> [TASK TO COMPLETE] With the pictures left out, retype exactly the lines below starting at the line that contains "Screen dimensions: 342x265" and ending at the line that contains "Open the go4 repository link".

> [DATA SUPPLIED]
◇ ◇ ◇

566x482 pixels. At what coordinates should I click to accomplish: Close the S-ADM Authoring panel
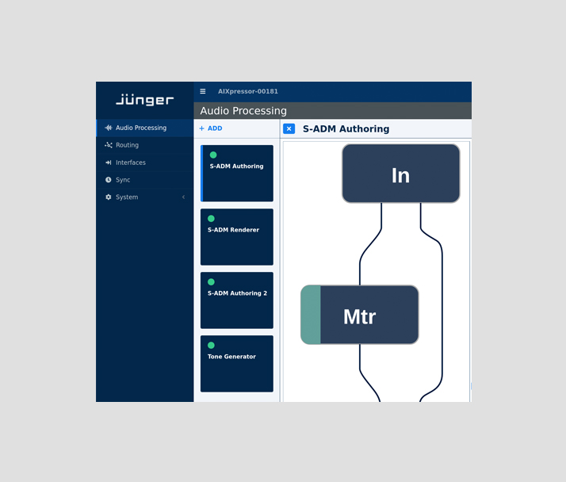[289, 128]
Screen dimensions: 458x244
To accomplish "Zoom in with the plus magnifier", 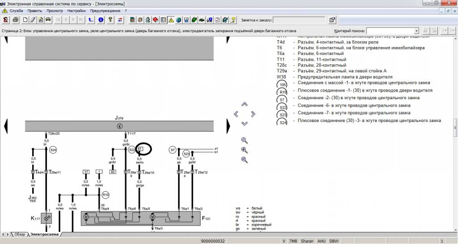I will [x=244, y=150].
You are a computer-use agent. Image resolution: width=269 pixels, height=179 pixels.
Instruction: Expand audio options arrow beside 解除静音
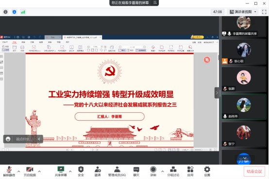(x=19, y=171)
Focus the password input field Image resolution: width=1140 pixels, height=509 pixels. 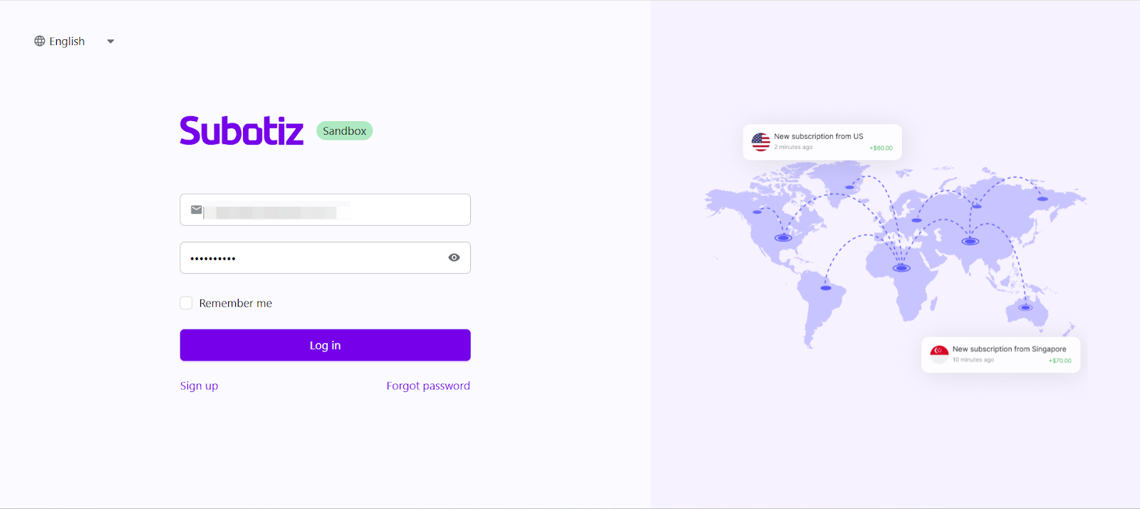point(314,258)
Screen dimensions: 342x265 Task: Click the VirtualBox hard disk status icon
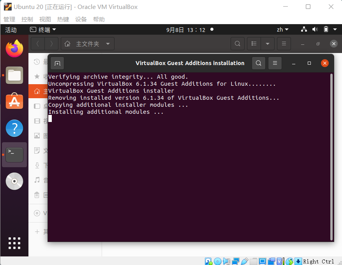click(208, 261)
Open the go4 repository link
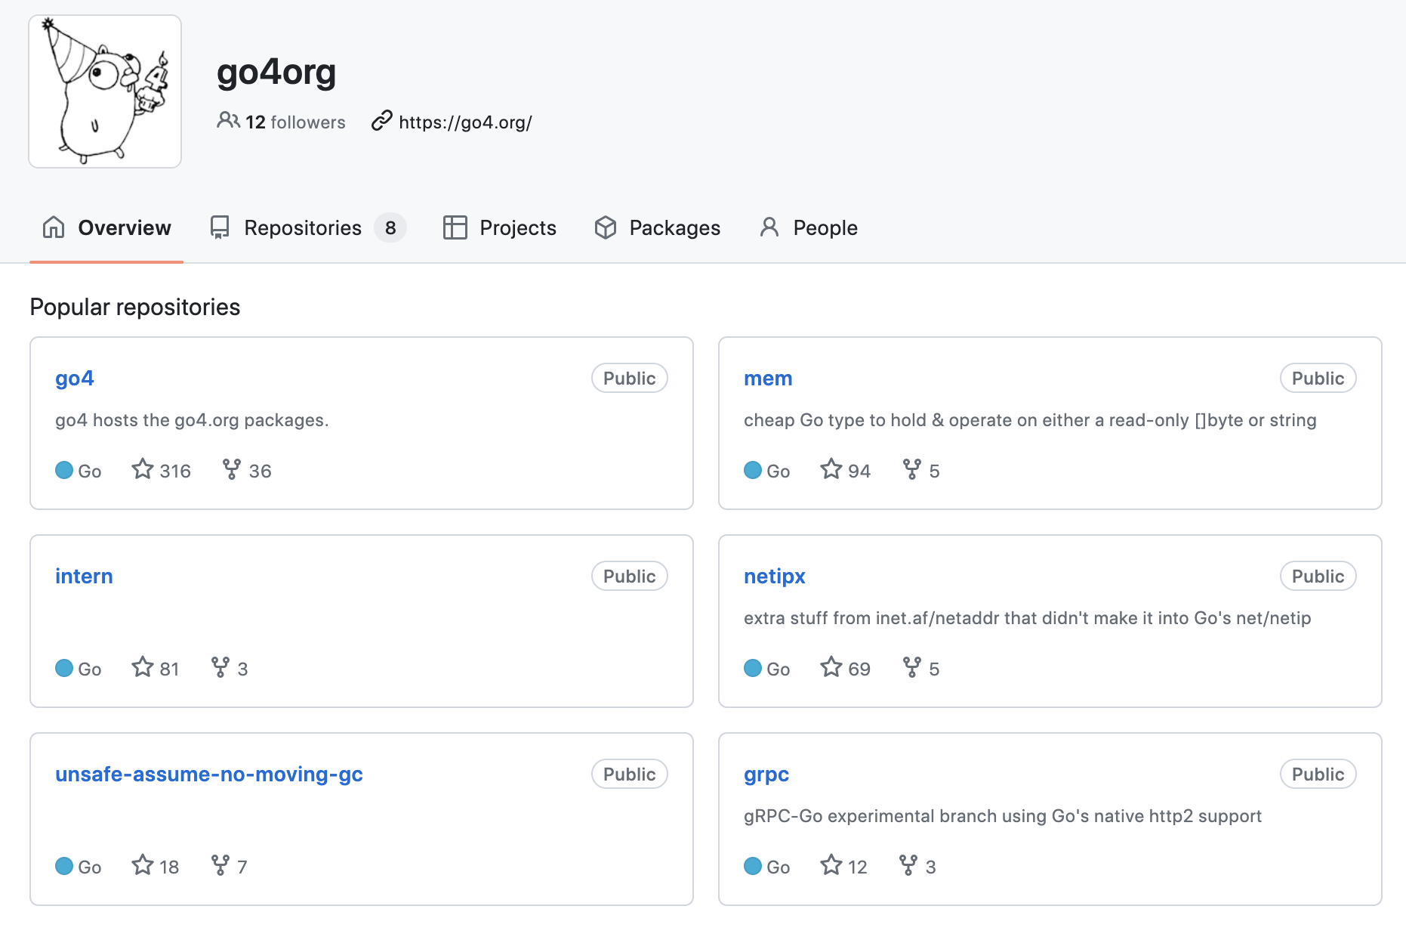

◇ ◇ ◇

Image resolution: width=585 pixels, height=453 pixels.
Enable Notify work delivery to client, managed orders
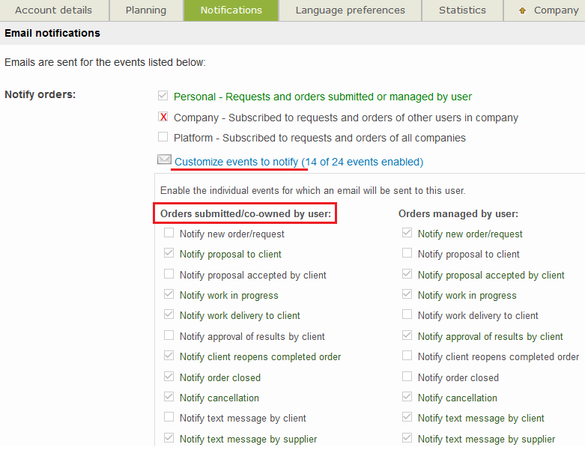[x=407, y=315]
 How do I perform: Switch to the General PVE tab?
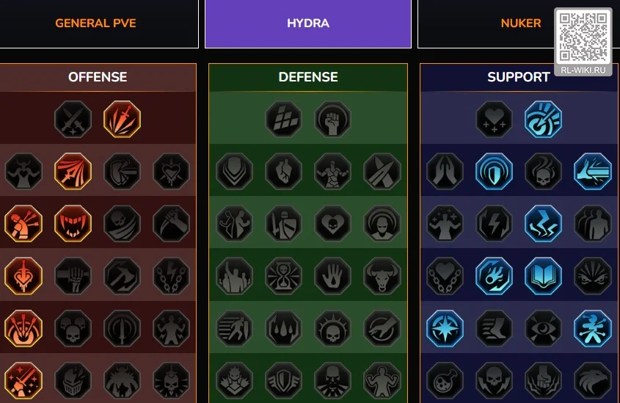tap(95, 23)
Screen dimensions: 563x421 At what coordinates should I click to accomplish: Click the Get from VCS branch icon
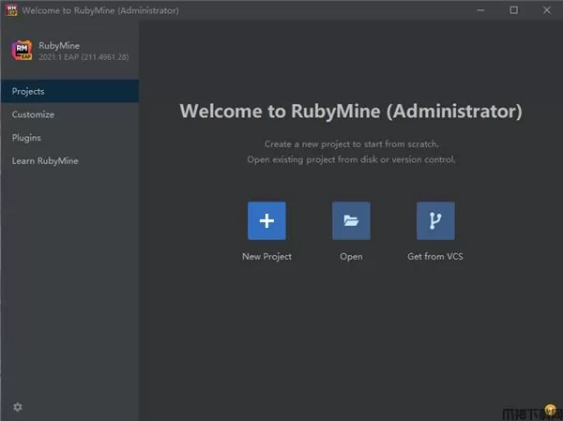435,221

◇ ◇ ◇

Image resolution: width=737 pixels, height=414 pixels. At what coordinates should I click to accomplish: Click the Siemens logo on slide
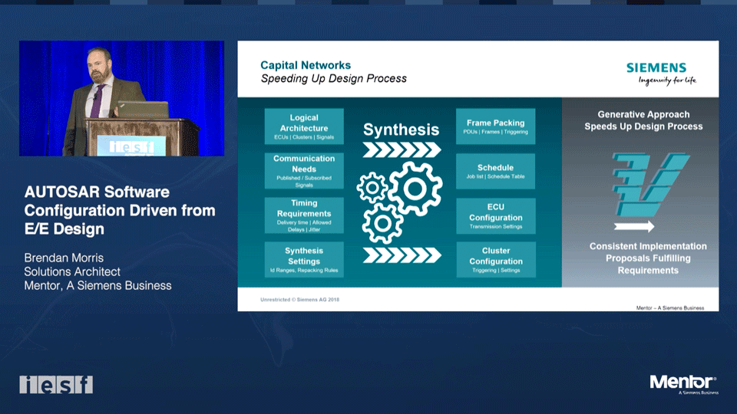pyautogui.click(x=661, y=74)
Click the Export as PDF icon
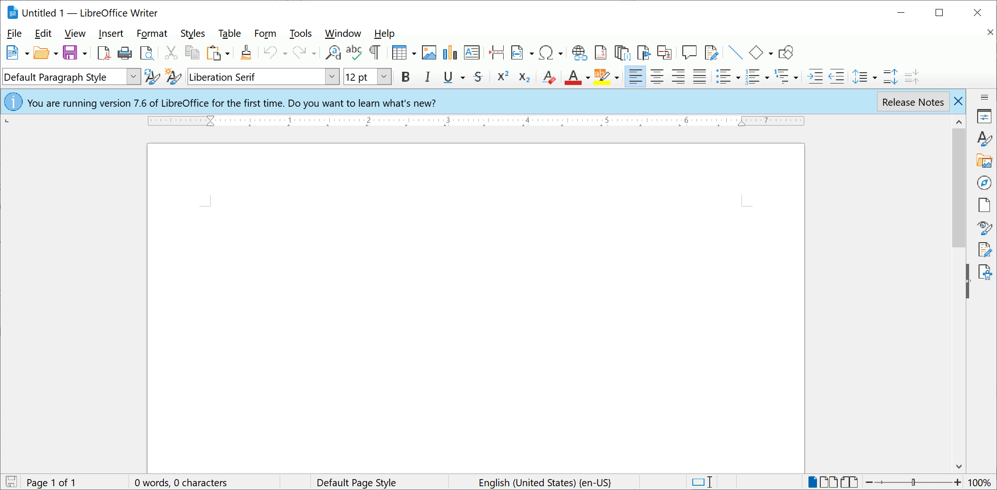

◇ ◇ ◇

> [SOLUTION TO THIS PROBLEM]
Screen dimensions: 342x265 Task: Click the VirtualBox hard disk status icon
click(208, 261)
Open the go4 repository link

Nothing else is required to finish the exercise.